Marguerite de Valois (Margot) is a willfully indulgent young royal; beautiful, fashionable, and not-so-secretly promiscuous. She’ll go through with the marriage for God and country, reluctantly, but she has no intention of consummating it with a man she derisively sees as a King of goatherders. But once the treachery starts hitting the fan, Margot tries to play both sides – preserving Henri from outright betrayal while still remaining loyal to her brother, the King.

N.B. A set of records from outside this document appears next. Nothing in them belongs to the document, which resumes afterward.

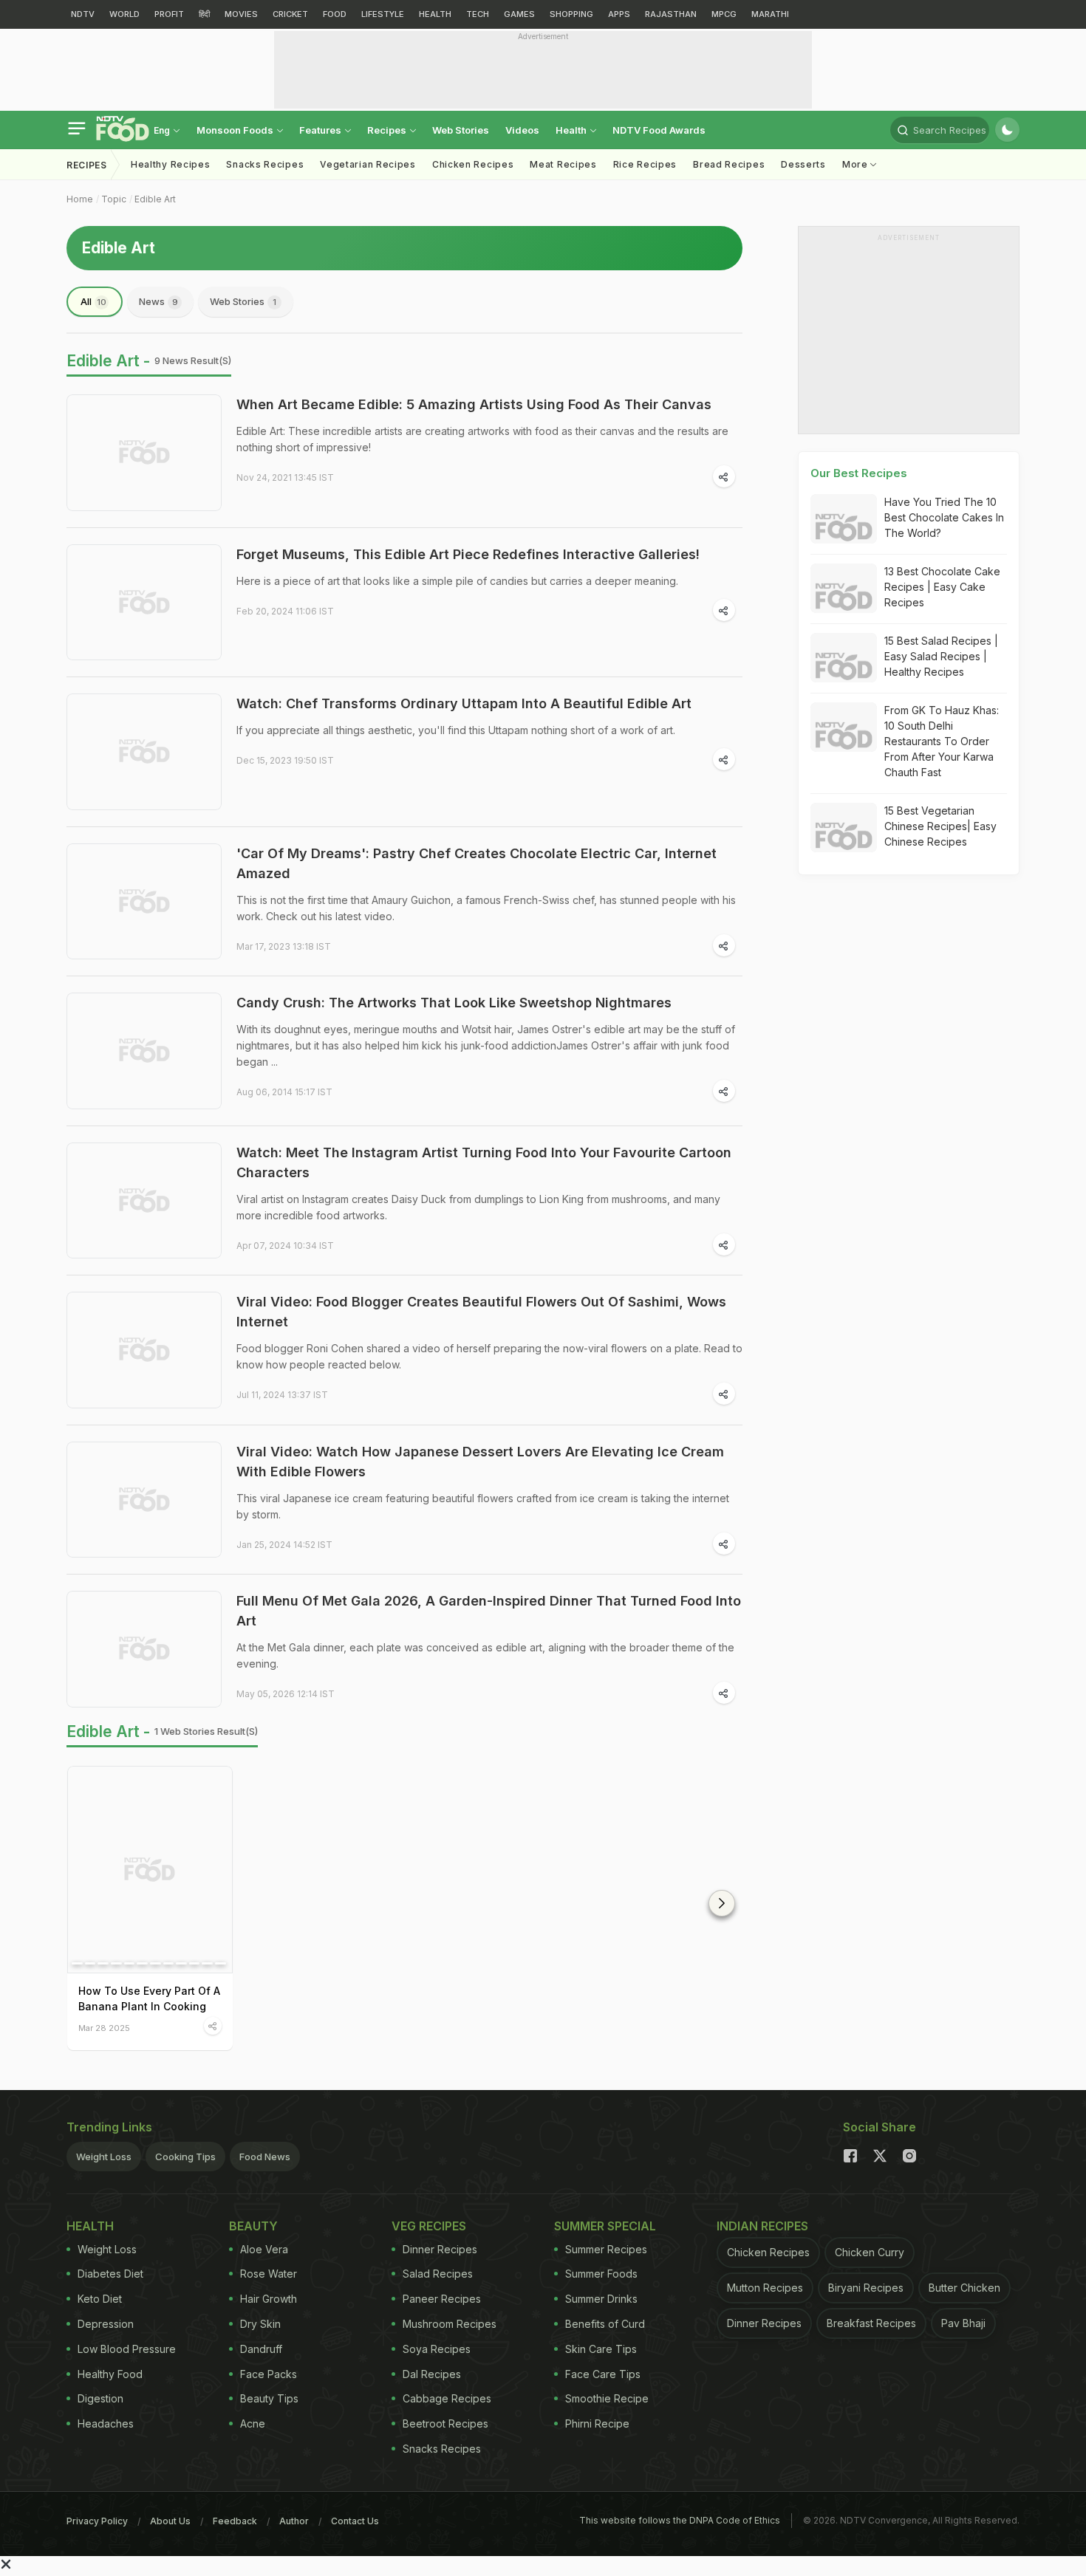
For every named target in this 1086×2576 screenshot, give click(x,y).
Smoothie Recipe (607, 2398)
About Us (170, 2521)
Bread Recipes (729, 164)
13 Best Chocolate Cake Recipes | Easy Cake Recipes (942, 587)
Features (321, 130)
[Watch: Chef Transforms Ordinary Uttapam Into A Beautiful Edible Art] (144, 751)
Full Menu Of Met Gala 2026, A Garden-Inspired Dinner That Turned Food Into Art (488, 1610)
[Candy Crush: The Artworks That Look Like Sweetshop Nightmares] (144, 1051)
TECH (477, 14)
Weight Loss (104, 2156)
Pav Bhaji (963, 2323)
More (856, 164)
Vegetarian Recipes (368, 164)
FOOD (334, 14)
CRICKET (290, 14)
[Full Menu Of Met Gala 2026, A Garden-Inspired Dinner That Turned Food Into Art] (144, 1649)
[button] (721, 1903)
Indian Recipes (762, 2226)
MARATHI (770, 14)
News (158, 301)
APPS (619, 14)
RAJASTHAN (671, 14)
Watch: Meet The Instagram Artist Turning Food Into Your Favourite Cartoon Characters (483, 1162)
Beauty (253, 2226)
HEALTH (435, 14)
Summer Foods (601, 2273)
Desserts (803, 164)
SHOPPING (571, 14)
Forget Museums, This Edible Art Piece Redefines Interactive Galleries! (468, 554)
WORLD (124, 14)
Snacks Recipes (265, 164)
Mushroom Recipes (449, 2324)
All (93, 301)
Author (294, 2521)
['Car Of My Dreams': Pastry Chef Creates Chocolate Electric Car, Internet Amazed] (144, 901)
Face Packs (268, 2374)
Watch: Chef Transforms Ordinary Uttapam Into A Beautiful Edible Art (463, 703)
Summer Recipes (606, 2249)
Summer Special (605, 2226)
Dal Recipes (432, 2374)
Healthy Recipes (171, 164)
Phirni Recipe (597, 2423)
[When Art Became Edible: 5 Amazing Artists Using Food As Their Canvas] (144, 452)
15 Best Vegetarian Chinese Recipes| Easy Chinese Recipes (940, 826)
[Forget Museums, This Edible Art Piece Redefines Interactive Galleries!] (144, 602)
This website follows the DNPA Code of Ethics (679, 2520)
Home (79, 199)
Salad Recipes (438, 2273)
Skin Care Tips (601, 2349)
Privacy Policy (97, 2521)
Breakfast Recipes (871, 2323)
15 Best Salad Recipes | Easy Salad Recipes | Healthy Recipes (941, 656)
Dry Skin (260, 2324)
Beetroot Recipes (445, 2423)
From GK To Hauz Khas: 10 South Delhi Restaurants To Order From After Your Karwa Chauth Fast (941, 741)
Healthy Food (110, 2374)
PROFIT (169, 14)
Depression (106, 2324)
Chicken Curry (869, 2252)
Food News (264, 2156)
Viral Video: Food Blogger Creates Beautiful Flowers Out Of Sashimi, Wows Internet (481, 1311)
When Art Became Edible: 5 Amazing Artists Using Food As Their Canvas (473, 404)
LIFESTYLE (382, 14)
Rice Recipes (645, 164)
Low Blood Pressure (127, 2349)
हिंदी (204, 14)
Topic (113, 199)
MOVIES (241, 14)
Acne (252, 2423)
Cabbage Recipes (447, 2398)
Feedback (235, 2521)
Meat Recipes (563, 164)
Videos (522, 130)
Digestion (100, 2398)
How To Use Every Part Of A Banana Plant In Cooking (149, 1998)
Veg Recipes (429, 2226)
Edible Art (155, 199)
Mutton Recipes (765, 2287)
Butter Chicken (964, 2287)
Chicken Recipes (473, 164)
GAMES (519, 14)
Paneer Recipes (442, 2298)
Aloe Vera (264, 2249)
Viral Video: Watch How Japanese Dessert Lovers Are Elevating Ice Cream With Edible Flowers (480, 1461)
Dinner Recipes (440, 2249)
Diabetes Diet (110, 2273)
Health (572, 130)
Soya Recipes (437, 2349)
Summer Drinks (601, 2298)
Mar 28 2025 (104, 2027)
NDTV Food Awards (659, 130)
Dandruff (261, 2349)
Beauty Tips (269, 2398)
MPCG (724, 14)
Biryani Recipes (866, 2287)
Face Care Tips (603, 2374)
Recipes (388, 130)
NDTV (83, 14)
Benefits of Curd (605, 2324)
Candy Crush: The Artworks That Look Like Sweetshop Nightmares (454, 1002)
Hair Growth (268, 2298)
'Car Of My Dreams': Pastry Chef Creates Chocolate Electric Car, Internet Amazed (476, 863)
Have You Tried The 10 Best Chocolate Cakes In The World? (944, 517)
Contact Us (355, 2521)
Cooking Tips (185, 2156)
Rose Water (268, 2273)
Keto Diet (100, 2298)
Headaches (106, 2423)
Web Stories (460, 130)
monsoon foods (236, 130)
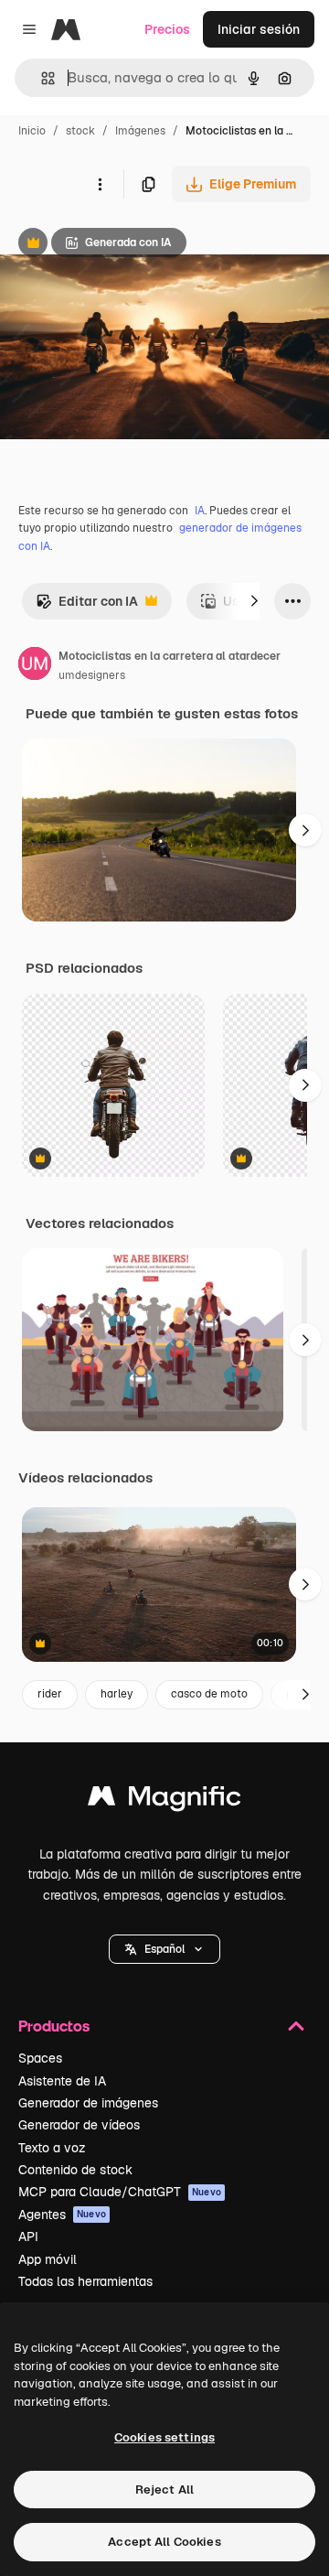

This is seen as moral weakness, and a failure of loyalty, by her current lover, Guise (Miguel Bosé), and, faced with the intolerable prospect of an empty bed, she goes trolling through the streets in disguise for a likely suitor. And she finds a superb one – La Môle (a smoldering Vincent Perez). Unbeknownst to her, La Môle is a loyal Huguenot insurgent whose father was a great friend of Coligny’s. Knocking one off in the alley just a few feet from the crowded street, with her resourceful attendant Henriette de Nevers (Dominique Blanc; superb support in a tiny role) standing guard, Margot is had and had well, in, for both, unforgettable fashion. When the massacre starts, and La Môle is fiercely engaged with the relentless Catholic mercenary Coconnas (Claudio Amendola), he finds Margot’s chambers; she takes him in and sees that his copious wounds are tended to. Having recuperated over a day or so, he leaves the house, finds Coconnas, and they beat hell out of each other again. Taken for dead in a roundup of bodies en route to a mass grave, they are both discovered to be still alive by the court hangman (doing gravedigger duty as well), spared from the pit, and La Môle is nursed back to health by the hangman himself.
And so the film continues, an expertly orchestrated pageant of rise and fall, doom and redemption, enemy and new friend, sacrifice and betrayal, with an insistent barrage of conspiracies, partisan treachery, double-crosses, skewerings, throat slashings, poisonings and carnal couplings, all historically credible, all superbly acted, all thrillingly staged, shot, scored and edited.
This film, Michael Caton-Jones superb Rob Roy (1995), and Julie Taymor’s bleak and astonishing Titus (1999) are among my favorite historical epic potboilers. I recommend this film unreservedly, and only wish I could have alerted you to its earlier Siskel screenings sooner (though no one should have sat inside this weekend, I must admit). The DVD is available on Netflix (not streaming), and it shows up elsewhere from time to time. But see this film as big as you can as often as you can. It’s Patrice Chereau’s film masterpiece (the late Chereau also had an impressively vibrant theater and opera oeuvre as well), the last, and maybe best, of the non-CGI historical epics of the 20th century.